┌─ Data for this exercise
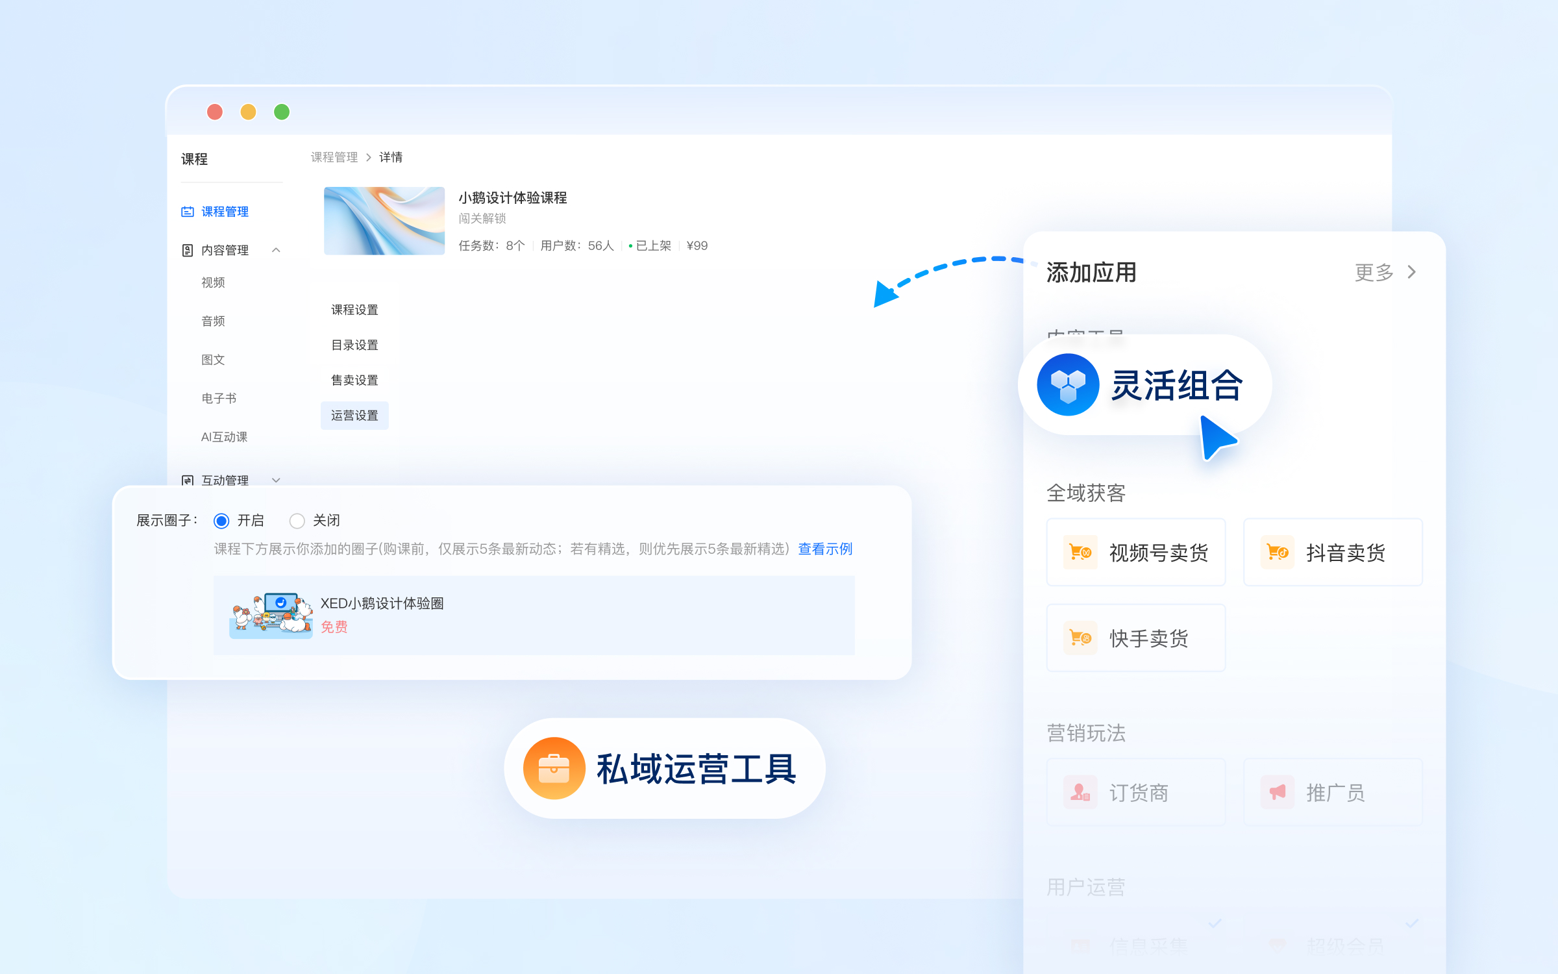Click the 订货商 marketing icon
Viewport: 1558px width, 974px height.
tap(1079, 792)
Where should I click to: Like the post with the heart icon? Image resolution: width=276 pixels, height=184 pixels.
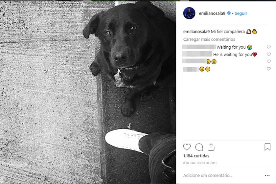187,147
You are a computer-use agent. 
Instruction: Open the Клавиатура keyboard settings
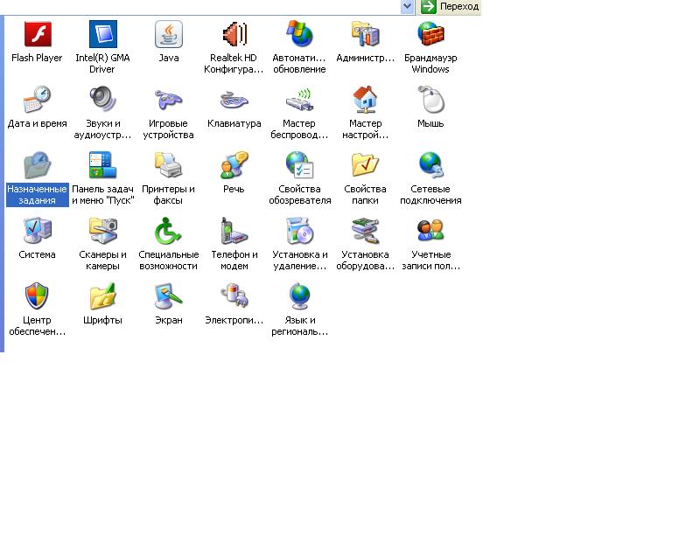tap(234, 101)
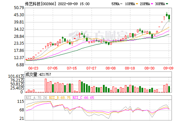The image size is (183, 122).
Task: Click the last green candlestick at 09-09
Action: (x=169, y=18)
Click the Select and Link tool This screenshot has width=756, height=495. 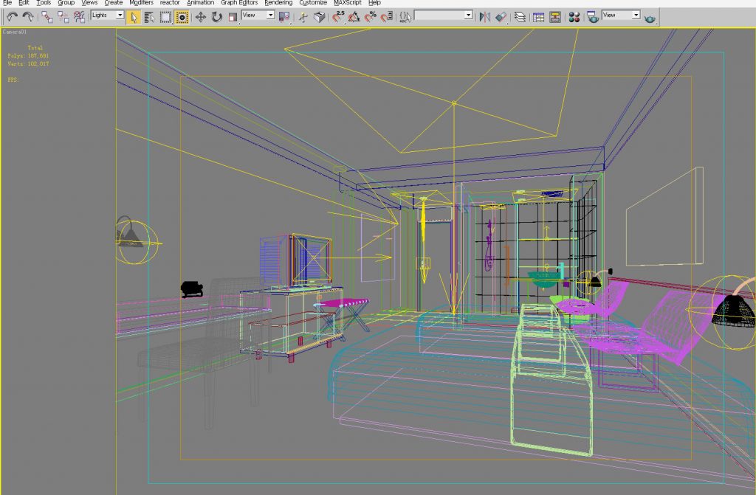(x=47, y=16)
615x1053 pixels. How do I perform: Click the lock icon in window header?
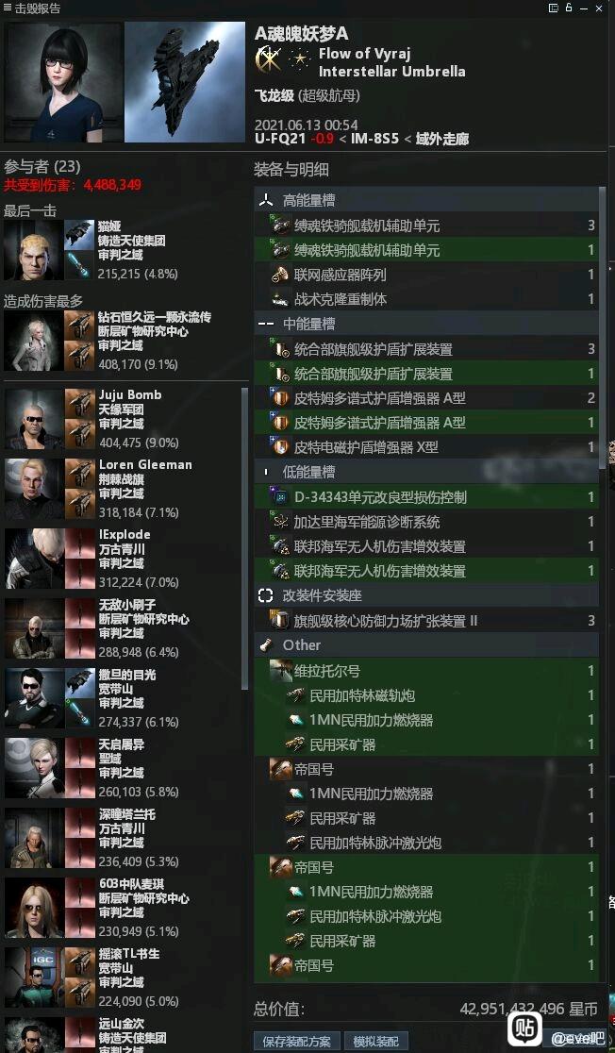569,8
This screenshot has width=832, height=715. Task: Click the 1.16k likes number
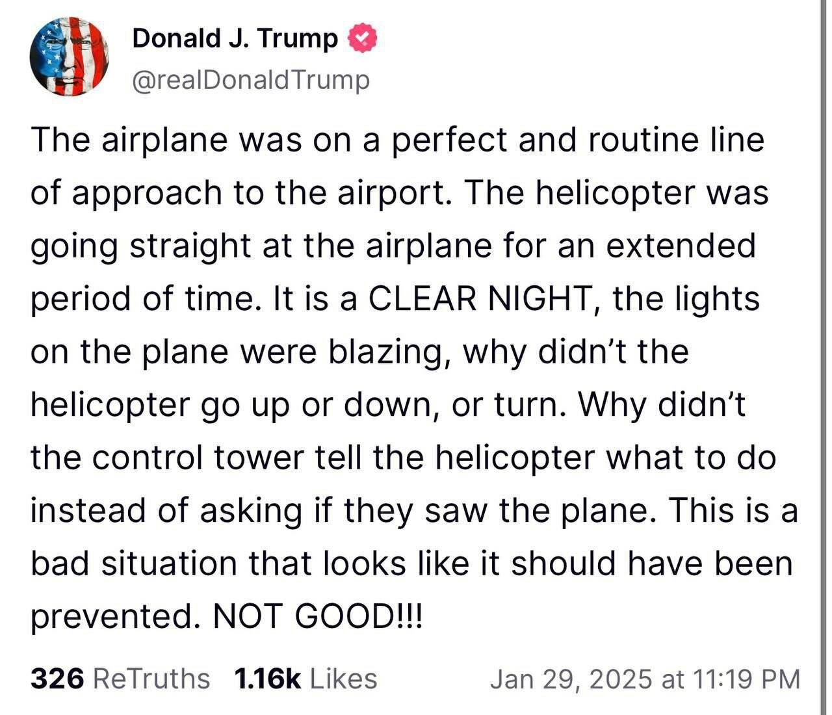coord(267,679)
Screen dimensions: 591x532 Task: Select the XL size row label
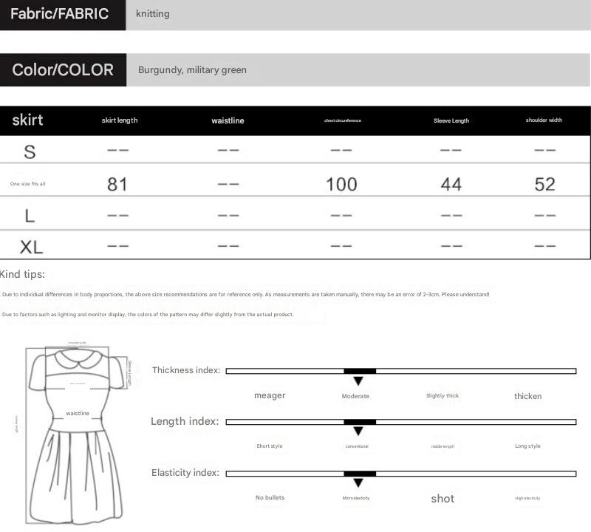31,247
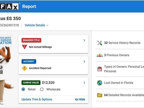Select the Wholesale radio button
144x108 pixels.
(x=42, y=89)
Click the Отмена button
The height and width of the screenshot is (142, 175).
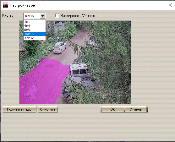coord(136,109)
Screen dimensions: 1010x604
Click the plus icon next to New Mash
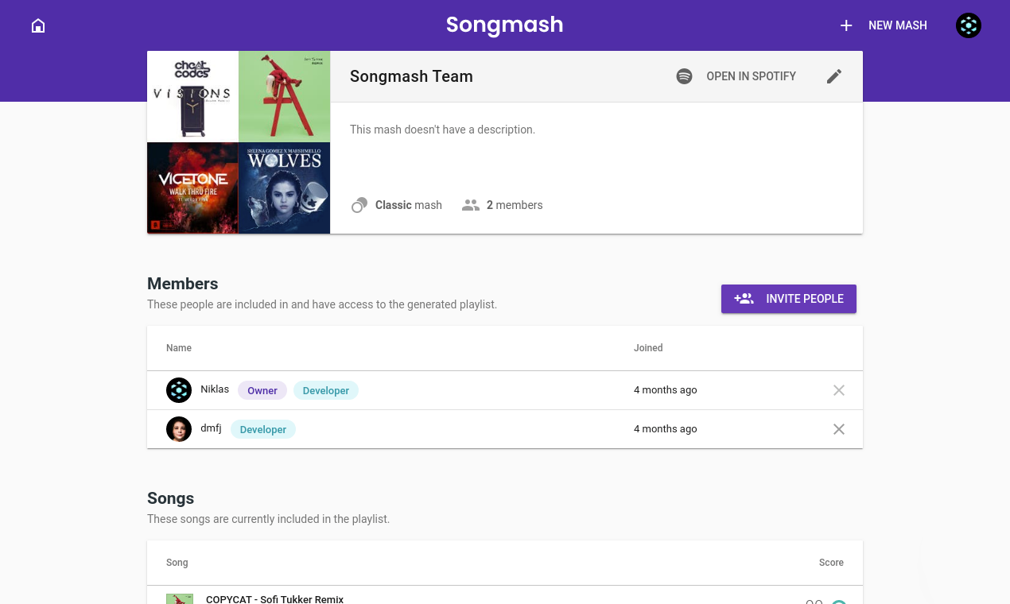click(846, 25)
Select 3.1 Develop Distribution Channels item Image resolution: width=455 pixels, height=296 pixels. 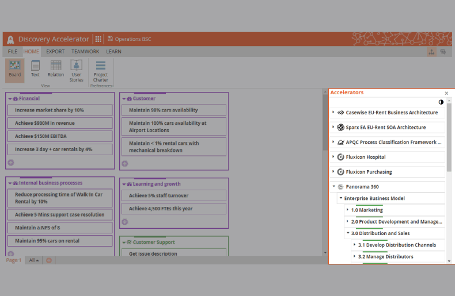click(397, 245)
└─
_What to do_:
Every line above from the one with "Where should I" down to the one with "You are a computer-use agent." must be written out exactly, and no picture may appear.

_Answer for the task_:
Where should I click to: Like the post with the heart icon? Image resolution: width=276 pixels, height=184 pixels.
187,147
You are a computer-use agent. 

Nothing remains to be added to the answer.